The next two weeks were the two busiest in the organization’s eight-year history. A plea to the community generated responses from 900 people willing to foster or adopt the nearly 400 animals that were housed in the shelter. “The community supported us in ways we couldn’t have imagined,” says Fugate.

Fostering a dog

The nonprofit’s financial future was less certain. “We had reduced our adoption fees, and with all of our spring and summer events cancelled or delayed, we lost many of our primary sources of revenue,” recalls Gail Longstaff, chief administrative and programs officer. Thanks to foster families and adoption, KC Pet Project reduced its shelter population to 30 pets before closing its satellite adoption locations and furloughing some staff.

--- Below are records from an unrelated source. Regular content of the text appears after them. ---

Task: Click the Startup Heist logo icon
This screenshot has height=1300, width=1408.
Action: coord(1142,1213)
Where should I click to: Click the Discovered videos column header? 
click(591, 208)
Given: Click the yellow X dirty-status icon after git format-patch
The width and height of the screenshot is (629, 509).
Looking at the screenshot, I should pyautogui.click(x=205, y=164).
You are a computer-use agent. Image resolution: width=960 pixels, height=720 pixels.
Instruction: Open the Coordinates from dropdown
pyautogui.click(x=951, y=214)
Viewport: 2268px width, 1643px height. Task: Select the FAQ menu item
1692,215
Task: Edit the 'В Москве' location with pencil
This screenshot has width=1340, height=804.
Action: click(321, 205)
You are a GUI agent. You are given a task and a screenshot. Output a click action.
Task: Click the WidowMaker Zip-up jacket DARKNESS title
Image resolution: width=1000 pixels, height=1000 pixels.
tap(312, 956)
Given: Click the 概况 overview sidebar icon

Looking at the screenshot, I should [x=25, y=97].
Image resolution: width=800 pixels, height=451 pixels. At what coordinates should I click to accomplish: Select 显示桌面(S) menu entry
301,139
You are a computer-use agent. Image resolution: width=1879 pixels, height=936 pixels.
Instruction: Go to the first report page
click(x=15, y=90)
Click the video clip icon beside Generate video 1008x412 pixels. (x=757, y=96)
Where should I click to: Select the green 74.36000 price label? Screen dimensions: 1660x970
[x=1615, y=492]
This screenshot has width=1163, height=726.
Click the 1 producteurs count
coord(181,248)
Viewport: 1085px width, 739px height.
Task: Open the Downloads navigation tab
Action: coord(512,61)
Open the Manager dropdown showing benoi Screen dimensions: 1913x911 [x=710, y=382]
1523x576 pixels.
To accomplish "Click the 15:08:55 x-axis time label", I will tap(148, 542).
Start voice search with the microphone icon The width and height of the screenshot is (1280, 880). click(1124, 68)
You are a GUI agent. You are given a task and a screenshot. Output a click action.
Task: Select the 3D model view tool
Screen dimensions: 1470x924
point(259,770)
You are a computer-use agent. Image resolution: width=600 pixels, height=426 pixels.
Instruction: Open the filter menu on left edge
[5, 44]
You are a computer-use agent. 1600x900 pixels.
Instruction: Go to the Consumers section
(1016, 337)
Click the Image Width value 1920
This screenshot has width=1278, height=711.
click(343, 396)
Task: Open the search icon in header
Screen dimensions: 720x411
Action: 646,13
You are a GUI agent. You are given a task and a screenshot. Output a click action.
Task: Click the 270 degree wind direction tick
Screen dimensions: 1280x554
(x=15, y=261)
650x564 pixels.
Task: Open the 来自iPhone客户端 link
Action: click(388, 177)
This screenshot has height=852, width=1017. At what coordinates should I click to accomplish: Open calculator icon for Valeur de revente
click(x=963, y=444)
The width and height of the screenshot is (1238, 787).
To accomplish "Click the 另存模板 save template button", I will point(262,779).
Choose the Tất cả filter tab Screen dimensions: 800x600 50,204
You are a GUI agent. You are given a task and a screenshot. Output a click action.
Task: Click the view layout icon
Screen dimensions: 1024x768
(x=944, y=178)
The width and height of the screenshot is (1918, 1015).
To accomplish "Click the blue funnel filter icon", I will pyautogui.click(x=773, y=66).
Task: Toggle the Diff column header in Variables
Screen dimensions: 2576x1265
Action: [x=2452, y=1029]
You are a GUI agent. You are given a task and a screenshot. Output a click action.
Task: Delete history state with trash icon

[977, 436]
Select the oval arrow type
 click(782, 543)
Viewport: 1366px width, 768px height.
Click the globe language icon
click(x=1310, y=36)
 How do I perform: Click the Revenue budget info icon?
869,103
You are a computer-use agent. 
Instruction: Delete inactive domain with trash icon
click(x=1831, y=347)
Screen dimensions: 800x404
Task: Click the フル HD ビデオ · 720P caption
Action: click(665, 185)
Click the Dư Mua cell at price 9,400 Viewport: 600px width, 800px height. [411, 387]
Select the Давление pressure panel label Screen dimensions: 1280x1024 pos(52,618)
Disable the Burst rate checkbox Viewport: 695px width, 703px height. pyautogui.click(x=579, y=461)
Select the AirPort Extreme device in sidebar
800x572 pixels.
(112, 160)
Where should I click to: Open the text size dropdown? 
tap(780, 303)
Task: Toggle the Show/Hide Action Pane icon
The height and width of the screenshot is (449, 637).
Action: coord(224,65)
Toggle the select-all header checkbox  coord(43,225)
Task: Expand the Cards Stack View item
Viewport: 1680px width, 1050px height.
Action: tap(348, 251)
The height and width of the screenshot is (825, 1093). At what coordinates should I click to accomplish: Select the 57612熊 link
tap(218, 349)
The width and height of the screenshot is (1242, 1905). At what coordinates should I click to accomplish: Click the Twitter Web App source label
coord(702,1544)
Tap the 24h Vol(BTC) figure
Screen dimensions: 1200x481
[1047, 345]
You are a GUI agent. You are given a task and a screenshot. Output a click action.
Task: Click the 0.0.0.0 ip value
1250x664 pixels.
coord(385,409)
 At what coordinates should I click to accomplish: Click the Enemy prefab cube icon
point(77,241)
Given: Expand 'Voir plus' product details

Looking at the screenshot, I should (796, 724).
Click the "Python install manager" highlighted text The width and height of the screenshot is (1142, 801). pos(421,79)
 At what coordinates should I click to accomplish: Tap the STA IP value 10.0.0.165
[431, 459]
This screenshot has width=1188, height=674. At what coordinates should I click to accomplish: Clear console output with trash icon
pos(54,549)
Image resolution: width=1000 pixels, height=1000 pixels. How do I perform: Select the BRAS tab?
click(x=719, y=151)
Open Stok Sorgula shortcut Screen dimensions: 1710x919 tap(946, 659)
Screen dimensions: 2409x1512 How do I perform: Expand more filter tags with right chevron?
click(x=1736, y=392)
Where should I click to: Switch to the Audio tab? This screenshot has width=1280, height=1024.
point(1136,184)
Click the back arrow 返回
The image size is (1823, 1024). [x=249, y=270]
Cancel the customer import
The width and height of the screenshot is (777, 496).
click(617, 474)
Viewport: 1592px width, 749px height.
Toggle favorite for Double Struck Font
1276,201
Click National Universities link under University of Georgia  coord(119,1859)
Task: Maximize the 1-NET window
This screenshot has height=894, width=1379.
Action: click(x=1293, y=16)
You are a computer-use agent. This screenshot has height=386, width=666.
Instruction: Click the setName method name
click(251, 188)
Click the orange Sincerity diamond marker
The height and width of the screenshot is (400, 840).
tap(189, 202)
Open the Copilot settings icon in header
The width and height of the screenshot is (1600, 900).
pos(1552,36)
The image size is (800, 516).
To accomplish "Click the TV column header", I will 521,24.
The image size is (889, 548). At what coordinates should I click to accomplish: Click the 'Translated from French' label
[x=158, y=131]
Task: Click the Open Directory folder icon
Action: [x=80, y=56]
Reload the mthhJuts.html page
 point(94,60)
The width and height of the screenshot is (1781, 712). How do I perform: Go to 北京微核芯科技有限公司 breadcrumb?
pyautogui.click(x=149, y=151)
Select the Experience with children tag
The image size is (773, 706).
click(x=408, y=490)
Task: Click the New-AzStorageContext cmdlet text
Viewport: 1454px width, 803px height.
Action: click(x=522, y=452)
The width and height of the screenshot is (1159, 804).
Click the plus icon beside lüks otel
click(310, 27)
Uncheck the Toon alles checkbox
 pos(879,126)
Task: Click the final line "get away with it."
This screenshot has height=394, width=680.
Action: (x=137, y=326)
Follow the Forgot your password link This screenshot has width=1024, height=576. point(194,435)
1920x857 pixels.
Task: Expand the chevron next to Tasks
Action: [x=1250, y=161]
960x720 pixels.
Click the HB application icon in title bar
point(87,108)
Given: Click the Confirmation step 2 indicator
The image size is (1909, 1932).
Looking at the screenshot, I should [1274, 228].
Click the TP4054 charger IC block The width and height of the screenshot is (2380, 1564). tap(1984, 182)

Then came conversations with Commerce Bank about the Paycheck Protection Program administered by the Small Business Administration as part of the CARES Act. Commerce has served as KC Pet Project’s bank since its founding, providing a range of banking, credit card, brokerage and other services.

Adopted dog named Zoey

“Commerce helped make the PPP application process simple for us,” says Longstaff. “Our rep stayed on top of what we needed and was very responsive in turning it around. Our application was approved within a couple of days.”

“Commerce has always looked out for our best interests, whether it is managing the PPP application process or finding a way to reduce transaction fees,” adds Longstaff. “With Commerce, everything just works the way it is supposed to.”

KC Pet Project primarily used its PPP funds to bring back furloughed workers and cover payroll, including those who could not yet return to work. A smaller portion went toward utilities and rent.

Dog named Barbara Jean

“It really helped us stay afloat, especially in April and May,” says Fugate. [By June,] “without PPP, we would be in a world of hurt,” adds Longstaff.